Vít Ondruch vondruch at redhat.com
Thu Mar 14 12:43:30 UTC 2013


Dne 14.3.2013 10:43, Jaroslav Reznik napsal(a):
> ----- Original Message -----
>>> unlike other major distros, other updates have less helpful
>>> descriptions:
>>>
>>> * "Update to latest upstream version"
>>> * "No update information available"
>>> * "Here is where you give an explanation of your update. Here is
>>> where
>>> you give an explanation of your update."
>>>
>>> Perhaps the update policy should have a guideline on the minimum
>>> amount
>> Or maybe the question should be: "should we be pushing this many
>> updates for stable releases?" I was running Fedora 17 on a laptop
>> till
>> a couple weeks back and I kept getting nagged by PackageKit every
>> other evening. Atleast twice a week.
> That's more problem of how we treat our stable releases.
>
> Take Fn-1 - it's almost dead, nearly nobody cares about it anymore
> (as bugfixes/backporting are costly), and I'd say with our ability
> to push security updates... It's non sense to have it as supported
> release.
> Take Fn - some teams are trying to mimic Rawhide-like style, some
> teams are not touching it even with stick and would ban any update,
> so currently it's mix of Fn-1 and the idea how should Rawhide look
> like.
> Take Rawhide - we are now trying to solve how to make it usable for
> developers, not talking about users... The idea during the stable
> craziness was to make it usable and replacement of Fn for people
> who wants live release, it did not happen (yet).
>
> => no flexibility, no way how to make different users happy, more
> way how to make unhappy everyone, as it's really not clear what
> should look like).
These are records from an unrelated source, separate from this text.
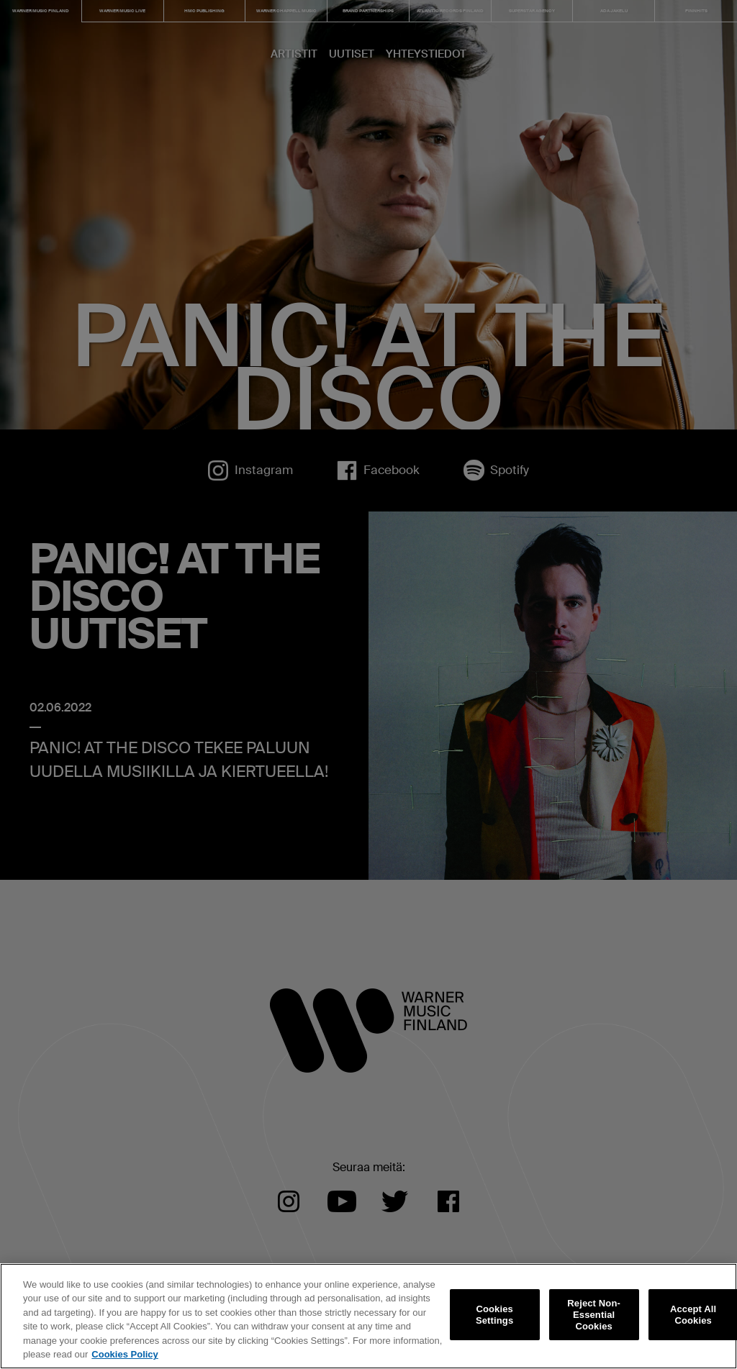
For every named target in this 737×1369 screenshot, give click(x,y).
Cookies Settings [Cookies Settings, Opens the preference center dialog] (494, 1315)
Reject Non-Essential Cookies (593, 1315)
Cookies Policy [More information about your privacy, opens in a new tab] (124, 1354)
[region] (368, 1316)
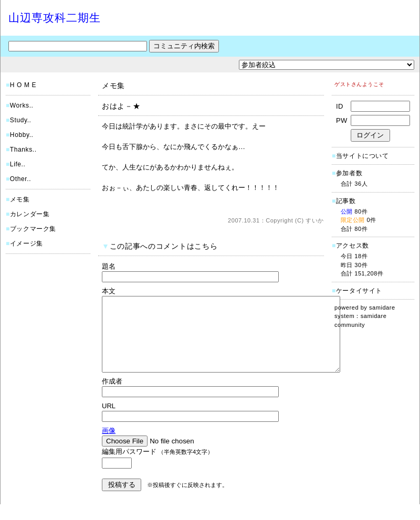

Yes, you can enforce no updates policy, but
> take a look above...
>
> My idea was (and still is) - use these three levels! Fn-1 supported,
> stable release, updates in batch (where and when it makes sense) +
> make sure security updates lands on time. Fn as a living release,
> slowing down before it becomes Fn-1. So we can release our hands
> trying make Rawhide replacement for alive release and make sure
> it's usable for development. It also makes more seamless transition
> between releases (what Spot wants to solve with different release
> numbering - as we really fail there - we care about not touching
> stable release and then we push on users massive changes with a
> new release). And yes, otherwise it does not make sense to
> have two stable (and mostly stalled and dead releases as written
> in policy). Let's use this opportunity (and no, it's not LTS proposal,
> maybe it sounds a little bit Debianish ;-).
>
> Jaroslav
>
>

It seems to be that you contradict to what update policy suggest [1]. 
Let me quote:

 > we should avoid major updates of packages within a stable release. 
Updates should aim
 > to fix bugs, and not introduce features, particularly when those 
features would materially
 > affect the user or developer experience. The update rate for any 
given release should
 > drop off over time, approaching zero near release end-of-life; since 
updates are primarily
 > bugfixes, fewer and fewer should be needed over time.

I read it in short as "no updates except bugfixes". So if Fn-1 is almost 
dead, it is by Fedora policy, not by non-willingness.

For me, it is fine to do one update to Fn+1 every half year and then 
just get bugfixes. And I believe it is pretty sensible.